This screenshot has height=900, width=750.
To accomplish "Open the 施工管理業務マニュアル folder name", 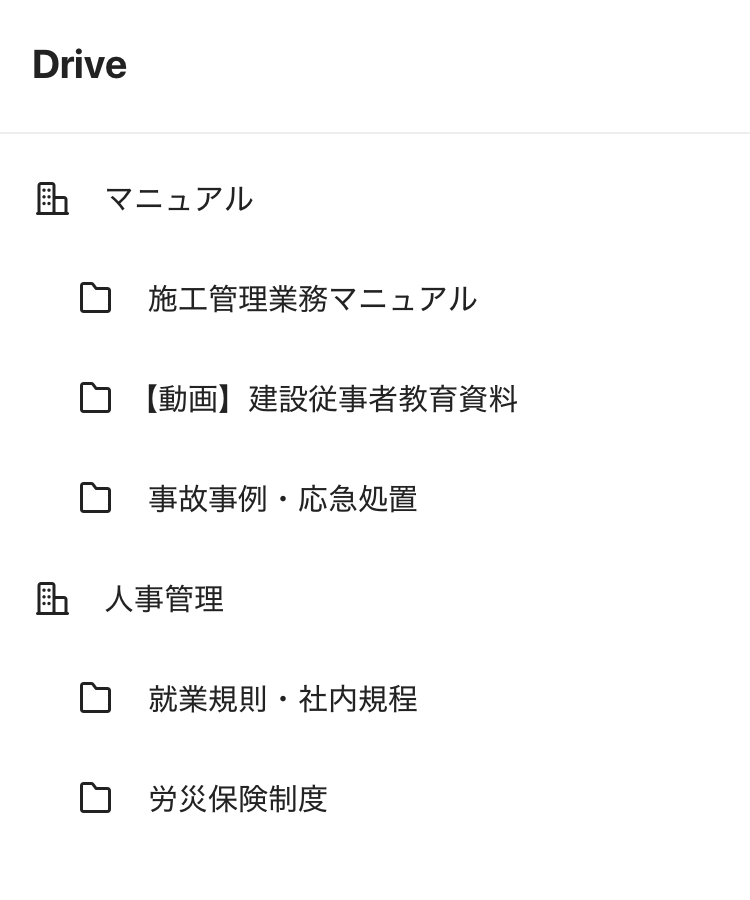I will (x=312, y=298).
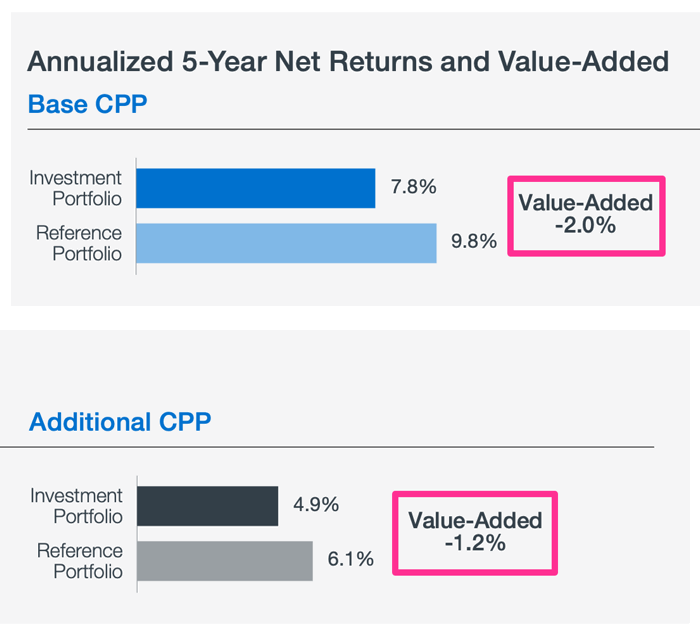Viewport: 700px width, 636px height.
Task: Click the "Annualized 5-Year Net Returns" chart title
Action: pyautogui.click(x=347, y=63)
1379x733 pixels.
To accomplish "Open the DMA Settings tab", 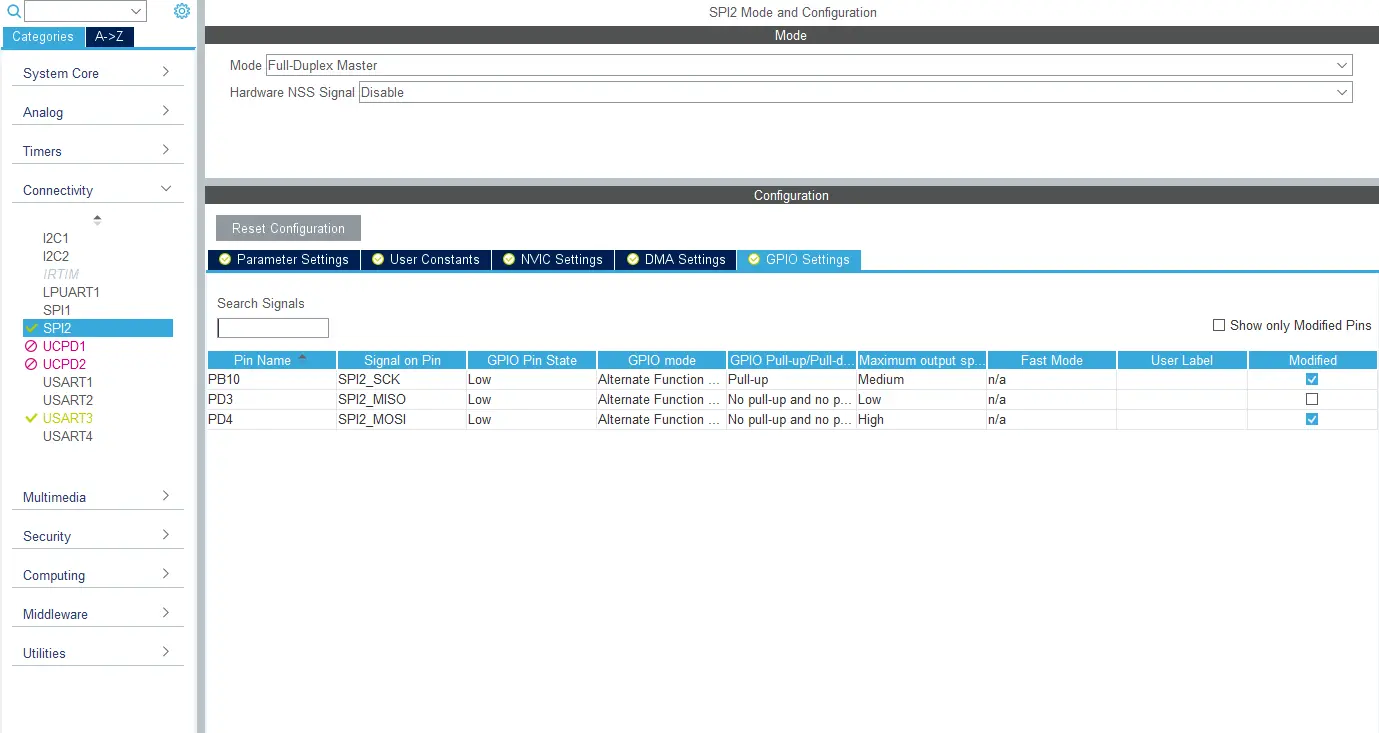I will click(675, 259).
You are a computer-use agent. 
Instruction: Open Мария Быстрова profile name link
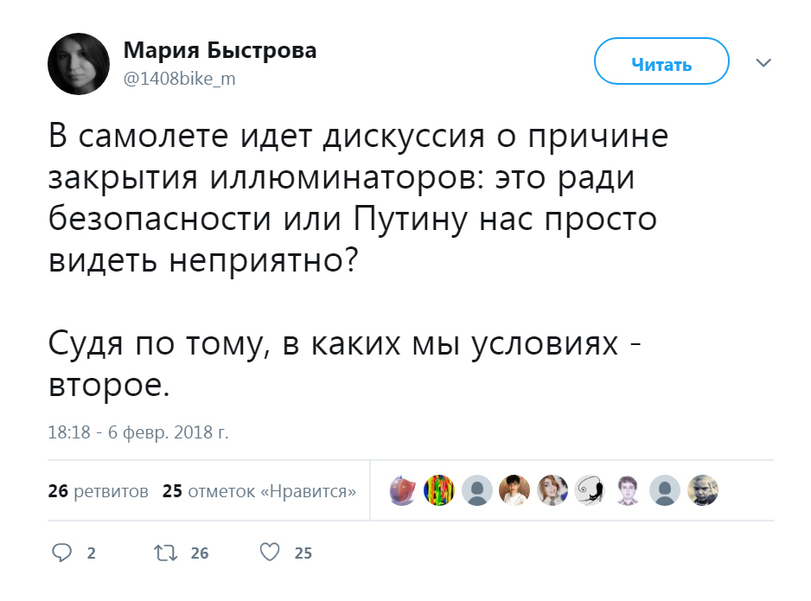pyautogui.click(x=219, y=51)
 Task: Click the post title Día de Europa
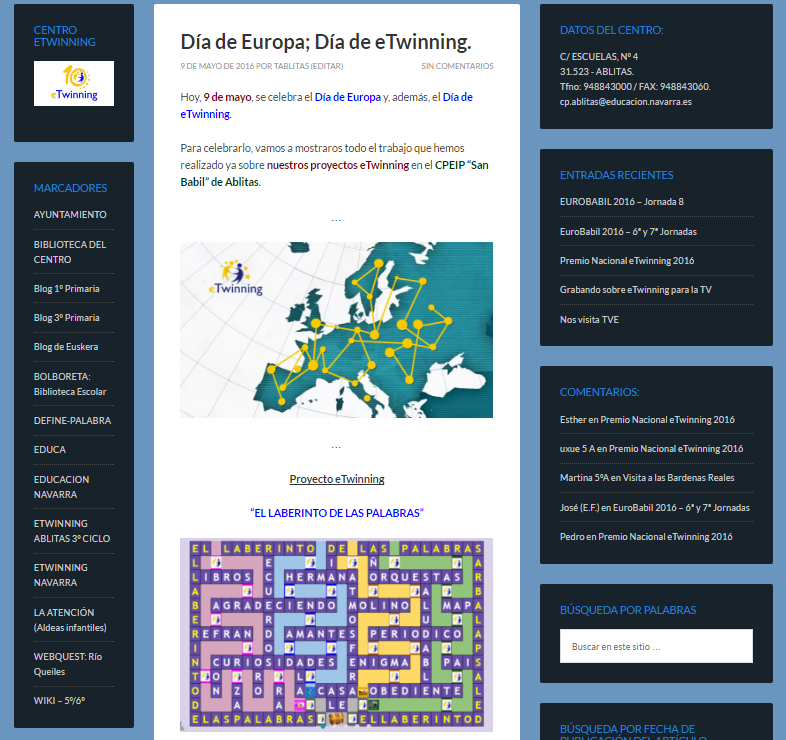(x=325, y=42)
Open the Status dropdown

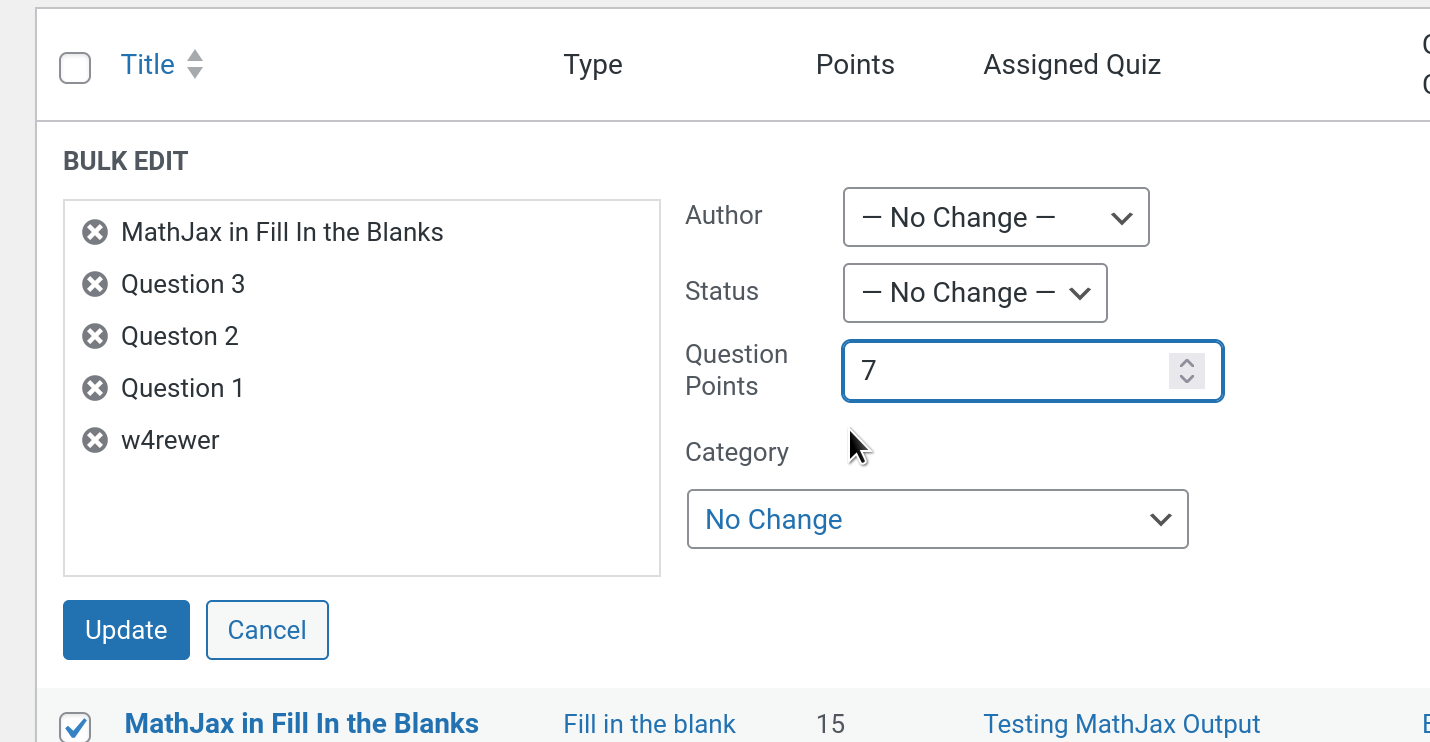click(974, 293)
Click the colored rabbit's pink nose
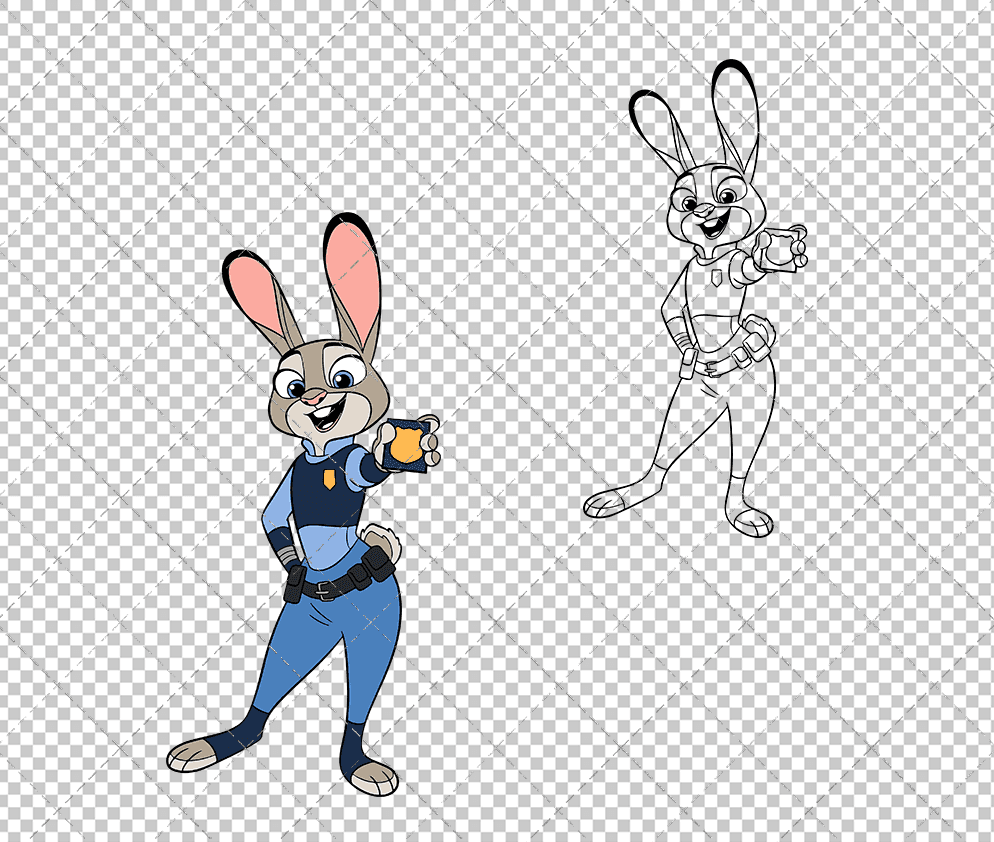This screenshot has width=994, height=842. coord(315,399)
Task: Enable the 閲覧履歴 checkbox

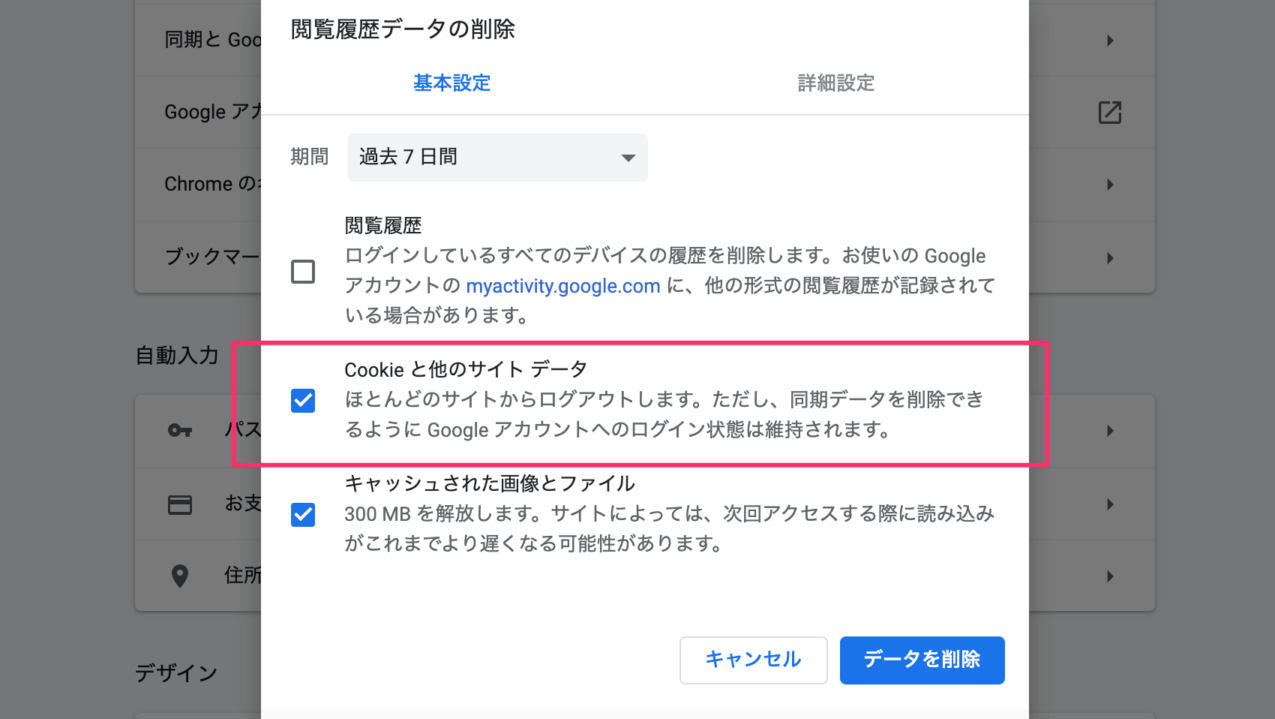Action: tap(303, 271)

________________________

Quote the lines starting at the one that contains "You are a computer-use agent." and ending with the last of the lines above, word for word, but leave the pictures out.

You are a computer-use agent. 
Instruction: Open Мария Быстрова profile name link
pyautogui.click(x=219, y=51)
 Task: Click the post title Día de Europa
(x=325, y=42)
Open the Status dropdown

click(974, 293)
Click the colored rabbit's pink nose
This screenshot has width=994, height=842. coord(315,399)
Task: Enable the 閲覧履歴 checkbox

Action: tap(303, 271)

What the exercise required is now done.